TASK: Working from the entries that follow, retype each one without any alteration.

EXTRACTED DATA:
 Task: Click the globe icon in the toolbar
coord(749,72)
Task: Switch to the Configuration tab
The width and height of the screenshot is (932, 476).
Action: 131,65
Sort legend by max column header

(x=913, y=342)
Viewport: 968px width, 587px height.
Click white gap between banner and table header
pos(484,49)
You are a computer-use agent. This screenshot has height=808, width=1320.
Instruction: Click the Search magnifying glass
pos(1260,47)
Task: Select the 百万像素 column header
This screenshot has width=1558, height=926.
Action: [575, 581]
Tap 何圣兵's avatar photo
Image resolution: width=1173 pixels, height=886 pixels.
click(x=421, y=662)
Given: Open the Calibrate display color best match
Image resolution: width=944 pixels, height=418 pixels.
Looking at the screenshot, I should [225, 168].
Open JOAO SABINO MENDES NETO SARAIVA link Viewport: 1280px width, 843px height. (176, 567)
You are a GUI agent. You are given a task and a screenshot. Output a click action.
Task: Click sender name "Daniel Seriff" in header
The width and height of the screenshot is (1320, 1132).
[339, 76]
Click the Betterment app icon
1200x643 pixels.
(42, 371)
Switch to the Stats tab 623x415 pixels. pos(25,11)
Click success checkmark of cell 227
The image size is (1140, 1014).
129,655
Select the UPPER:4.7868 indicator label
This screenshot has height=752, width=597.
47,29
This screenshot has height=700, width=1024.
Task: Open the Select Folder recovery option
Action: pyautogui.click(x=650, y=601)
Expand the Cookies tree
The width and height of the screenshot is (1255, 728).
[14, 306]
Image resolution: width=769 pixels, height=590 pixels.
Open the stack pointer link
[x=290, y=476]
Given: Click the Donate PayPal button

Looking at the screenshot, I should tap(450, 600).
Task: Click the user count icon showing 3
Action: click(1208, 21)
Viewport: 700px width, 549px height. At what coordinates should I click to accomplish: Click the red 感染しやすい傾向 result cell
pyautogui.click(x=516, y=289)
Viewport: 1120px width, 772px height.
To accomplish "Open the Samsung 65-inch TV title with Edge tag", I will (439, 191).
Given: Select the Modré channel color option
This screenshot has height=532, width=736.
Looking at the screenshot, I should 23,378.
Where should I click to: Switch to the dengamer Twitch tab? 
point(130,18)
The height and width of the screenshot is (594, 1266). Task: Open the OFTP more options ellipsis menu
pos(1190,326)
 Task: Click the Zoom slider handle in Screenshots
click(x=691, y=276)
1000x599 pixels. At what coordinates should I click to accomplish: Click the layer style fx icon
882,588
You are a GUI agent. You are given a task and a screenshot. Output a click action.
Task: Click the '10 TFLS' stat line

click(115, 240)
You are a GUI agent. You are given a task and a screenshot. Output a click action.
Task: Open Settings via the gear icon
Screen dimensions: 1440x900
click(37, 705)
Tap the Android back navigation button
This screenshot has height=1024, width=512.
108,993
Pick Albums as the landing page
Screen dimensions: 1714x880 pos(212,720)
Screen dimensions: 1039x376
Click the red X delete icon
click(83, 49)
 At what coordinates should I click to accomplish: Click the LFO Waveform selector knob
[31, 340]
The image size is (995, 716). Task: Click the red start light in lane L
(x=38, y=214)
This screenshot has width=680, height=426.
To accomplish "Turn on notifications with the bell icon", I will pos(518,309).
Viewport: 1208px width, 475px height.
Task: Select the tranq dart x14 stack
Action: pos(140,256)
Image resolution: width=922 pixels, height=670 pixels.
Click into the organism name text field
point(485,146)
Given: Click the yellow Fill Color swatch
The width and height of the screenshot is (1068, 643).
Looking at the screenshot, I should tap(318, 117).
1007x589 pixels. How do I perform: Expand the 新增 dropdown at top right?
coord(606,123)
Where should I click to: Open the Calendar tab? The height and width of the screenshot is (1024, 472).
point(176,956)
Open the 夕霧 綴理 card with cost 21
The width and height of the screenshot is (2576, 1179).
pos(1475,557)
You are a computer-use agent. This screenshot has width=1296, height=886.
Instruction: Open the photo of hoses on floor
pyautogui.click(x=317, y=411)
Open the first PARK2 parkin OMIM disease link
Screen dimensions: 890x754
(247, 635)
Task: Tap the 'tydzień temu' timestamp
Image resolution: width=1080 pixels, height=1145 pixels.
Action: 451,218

SOLVED PROBLEM:
 Task: Click the globe icon in the toolbar
coord(749,72)
Task: Switch to the Configuration tab
The width and height of the screenshot is (932, 476).
Action: 131,65
Sort legend by max column header

(x=913, y=342)
Viewport: 968px width, 587px height.
Click white gap between banner and table header
pos(484,49)
You are a computer-use agent. This screenshot has height=808, width=1320.
Instruction: Click the Search magnifying glass
pos(1260,47)
Task: Select the 百万像素 column header
This screenshot has width=1558, height=926.
Action: [575, 581]
Tap 何圣兵's avatar photo
Image resolution: width=1173 pixels, height=886 pixels.
click(x=421, y=662)
Given: Open the Calibrate display color best match
Image resolution: width=944 pixels, height=418 pixels.
Looking at the screenshot, I should [225, 168].
Open JOAO SABINO MENDES NETO SARAIVA link Viewport: 1280px width, 843px height. (176, 567)
You are a GUI agent. You are given a task and a screenshot. Output a click action.
Task: Click sender name "Daniel Seriff" in header
The width and height of the screenshot is (1320, 1132).
[339, 76]
Click the Betterment app icon
1200x643 pixels.
(42, 371)
Switch to the Stats tab 623x415 pixels. pos(25,11)
Click success checkmark of cell 227
The image size is (1140, 1014).
129,655
Select the UPPER:4.7868 indicator label
This screenshot has height=752, width=597.
47,29
This screenshot has height=700, width=1024.
Task: Open the Select Folder recovery option
Action: pyautogui.click(x=650, y=601)
Expand the Cookies tree
The width and height of the screenshot is (1255, 728).
[14, 306]
Image resolution: width=769 pixels, height=590 pixels.
Open the stack pointer link
[x=290, y=476]
Given: Click the Donate PayPal button

Looking at the screenshot, I should tap(450, 600).
Task: Click the user count icon showing 3
Action: click(1208, 21)
Viewport: 700px width, 549px height. At what coordinates should I click to accomplish: Click the red 感染しやすい傾向 result cell
pyautogui.click(x=516, y=289)
Viewport: 1120px width, 772px height.
To accomplish "Open the Samsung 65-inch TV title with Edge tag", I will (439, 191).
Given: Select the Modré channel color option
This screenshot has height=532, width=736.
Looking at the screenshot, I should 23,378.
Where should I click to: Switch to the dengamer Twitch tab? 
point(130,18)
The height and width of the screenshot is (594, 1266). Task: Open the OFTP more options ellipsis menu
pos(1190,326)
 Task: Click the Zoom slider handle in Screenshots
click(x=691, y=276)
1000x599 pixels. At what coordinates should I click to accomplish: Click the layer style fx icon
882,588
You are a GUI agent. You are given a task and a screenshot. Output a click action.
Task: Click the '10 TFLS' stat line

click(115, 240)
You are a GUI agent. You are given a task and a screenshot. Output a click action.
Task: Open Settings via the gear icon
Screen dimensions: 1440x900
click(37, 705)
Tap the Android back navigation button
This screenshot has height=1024, width=512.
108,993
Pick Albums as the landing page
Screen dimensions: 1714x880 pos(212,720)
Screen dimensions: 1039x376
Click the red X delete icon
click(83, 49)
 At what coordinates should I click to accomplish: Click the LFO Waveform selector knob
[31, 340]
The image size is (995, 716). Task: Click the red start light in lane L
(x=38, y=214)
This screenshot has width=680, height=426.
To accomplish "Turn on notifications with the bell icon", I will pos(518,309).
Viewport: 1208px width, 475px height.
Task: Select the tranq dart x14 stack
Action: pos(140,256)
Image resolution: width=922 pixels, height=670 pixels.
Click into the organism name text field
point(485,146)
Given: Click the yellow Fill Color swatch
The width and height of the screenshot is (1068, 643).
Looking at the screenshot, I should tap(318, 117).
1007x589 pixels. How do I perform: Expand the 新增 dropdown at top right?
coord(606,123)
Where should I click to: Open the Calendar tab? The height and width of the screenshot is (1024, 472).
point(176,956)
Open the 夕霧 綴理 card with cost 21
The width and height of the screenshot is (2576, 1179).
pos(1475,557)
You are a computer-use agent. This screenshot has width=1296, height=886.
Instruction: Open the photo of hoses on floor
pyautogui.click(x=317, y=411)
Open the first PARK2 parkin OMIM disease link
Screen dimensions: 890x754
(247, 635)
Task: Tap the 'tydzień temu' timestamp
Image resolution: width=1080 pixels, height=1145 pixels.
Action: 451,218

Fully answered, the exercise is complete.